2011年10月29日 07時43分29秒 | お役立ち情報
 時代を先取りするビジョナリー、希代のカリスマ、完璧主義のデザイナー……。5日に死去した米アップル創業者のスティーブ・ジョブズをたたえる言葉はあまたあるが、原点は1990年代半ば、瀕死(ひんし)の状態に陥っていた同社を再建したことに遡る。一度は追放された会社にアドバイザーとして呼び戻されてから、正式な最高経営責任者(CEO)に就任するまでの38カ月(96年12月~2000年1月)は、先が読めない綱渡りの連続だったに違いない。その道筋をたどると、IT(情報技術)企業が革新と成功を手にするための教訓が浮かび上がってくる。



アップル復帰の直後、同社のイベントで講演するジョブズ氏(1997年1月、米サンフランシスコ)=AP

■「お帰りなさい、ジョブズ」

 11年ぶりの晴れがましい復帰だった。「ウエルカム・ホーム(お帰りなさい)」。96年12月、アップルの会長兼CEO、ギルバート・アメリオをはじめとする幹部らは、青年起業家の面影が残るジョブズ(当時41歳)を拍手でクパチーノ(カリフォルニア州)の本社に迎え入れた。

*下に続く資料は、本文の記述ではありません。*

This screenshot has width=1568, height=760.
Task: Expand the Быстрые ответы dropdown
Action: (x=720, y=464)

 この日、アップルはジョブズが85年に設立した高性能コンピューターの開発会社、NeXT Software(ネクスト・ソフトウエア)を約4億ドルで買収することを発表。「マッキントッシュ」の深刻な販売不振から脱却するため、次世代OS(基本ソフト)にネクストの技術を取り込み、浮上の切り札にしようと狙ったのだ。

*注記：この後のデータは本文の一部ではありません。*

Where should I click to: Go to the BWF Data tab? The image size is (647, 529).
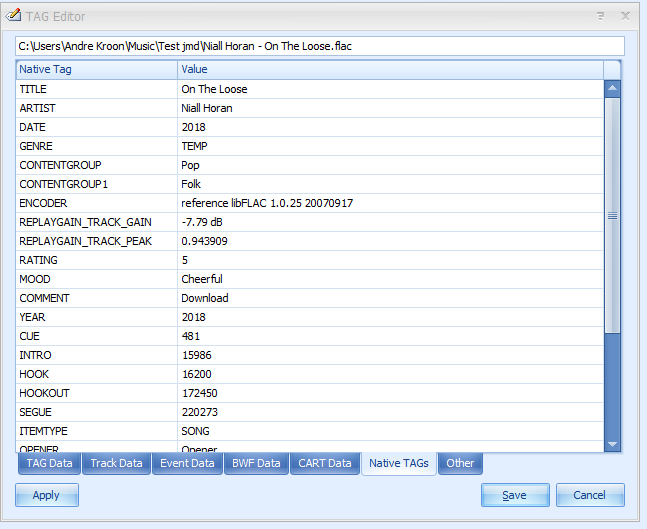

 さらにアメリオはジョブズを「アドバイザー」に据え、非常勤ながら技術戦略の指南役を任せた。翌97年2月にはアップル共同創業者のスティーブ・ウォズニアックとともに最高意思決定機関のメンバーにも加えている。



アップルから追放された後、ジョブズ氏は高性能コンピューターの開発会社、ネクストを設立した(1991年、自社開発機を前に)=AP

 ネクスト買収発表の記者会見でにこやかに握手するジョブズとアメリオ。まさに創業者の感動的な復帰イベントだったが、この日を境に、ジョブズは自らの“野望”の実現に向けて静かに動き始める。

■「ネクスト」の資産を「マック」に移植

 ネクストのOSは、優れた操作性と安定性、ネット対応のほか、複数の演算処理チップで動くといった先進の機能を備えていた。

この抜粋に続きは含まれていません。